Bank of England Faces Uncertainty in Next Monetary Policy Move

Bank of England Faces Uncertainty in Next Monetary Policy Move

The Bank of England is now facing a wide-open decision on its next monetary policy move, as the August inflation data has brought about a significant downside surprise. Prior to the release of the August consumer price index (CPI), the market had priced in an 80% chance of a 25 basis point interest rate hike on Thursday, which would have brought rates to 5.5% – the highest level since December 2007. However, the market dynamics changed drastically after the annual headline CPI fell to 6.7% in August, contrary to the consensus forecast of a rise to 7%. As a result, the probability of the Bank holding rates steady at 5.25% surged from 20% to over 57%.

The surprise in the August inflation figures has set the stage for a more uncertain decision by the Bank of England. Core CPI, which excludes volatile food, energy, alcohol, and tobacco prices, decreased to 6.2% in the 12 months ending August, down from 6.9% in July. While the goods rate slightly rose from 6.1% to 6.3%, the services rate slowed significantly from 7.4% to 6.8%. The broad-based downside surprise has caught the attention of analysts and economists, putting the Bank’s decision in a more finely balanced position.
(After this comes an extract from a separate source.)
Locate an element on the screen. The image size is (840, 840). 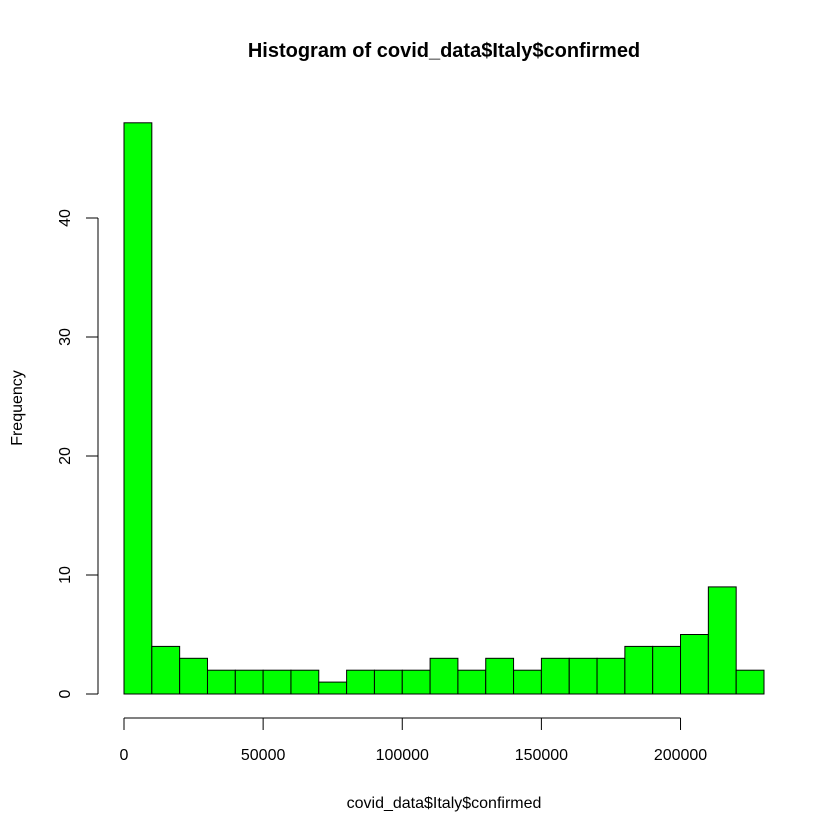
x-axis-label: covid_data$Italy$confirmed is located at coordinates (444, 804).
Goldman Sachs, in response to the unexpected inflation figures, changed its projection for the Bank’s rate decision. The investment bank now expects the Bank of England to keep its main bank rate unchanged. This adjustment is based on the fact that two out of the three indicators that the Monetary Policy Committee (MPC) monitors for inflation persistence have shown more progress than expected since the August meeting. Combined with recent dovish commentary, Goldman Sachs has lowered its forecast for the terminal policy rate to 5.25% from the previous estimate of 5.5%.

Barclays analysts believe that the sizable downside surprise in August inflation, especially relative to the Bank’s own projections, has made the decision more finely balanced. While still favoring a 25 basis point increase, Barclays anticipates a more dovish vote split among the MPC. Similarly, Berenberg Senior Economist Kallum Pickering suggests that the surprise in inflation strengthens the chance of a pause on Thursday, but he believes the MPC is likely to lean towards one more increase. However, Pickering emphasized that the MPC is expected to signal that further hikes are unlikely as long as inflation continues to trend lower, considering that price pressures remain above the Bank’s 2% target.

The Bank of England finds itself treading a narrow path between reining in inflation and preventing a recession amid a robust economy. The recent slew of profit warnings from British companies and the contraction of the UK economy by 0.5% in July have put additional pressure on the Monetary Policy Committee. The downside surprise in inflation could provide the MPC the “wiggle room” to adopt a wait and see strategy, according to Danni Hewson, head of financial analysis at stockbroker AJ Bell. Hewson also highlighted the delayed impact of rate hikes on businesses and homeowners, as many are now beginning to feel the effects, particularly in the form of increased mortgage payments during the expensive holiday season.

The unexpected August inflation data has significantly increased uncertainty about the Bank of England’s next monetary policy move. With market dynamics shifting and the inflation numbers defying expectations, projections and forecasts have been adjusted. The Bank is facing a finely balanced decision, and analysts and economists hold different views on what the outcome will be. As the Bank continues to balance the goal of bringing inflation back to earth with the need to avoid a recession, the next monetary policy move will have far-reaching implications for businesses and homeowners alike.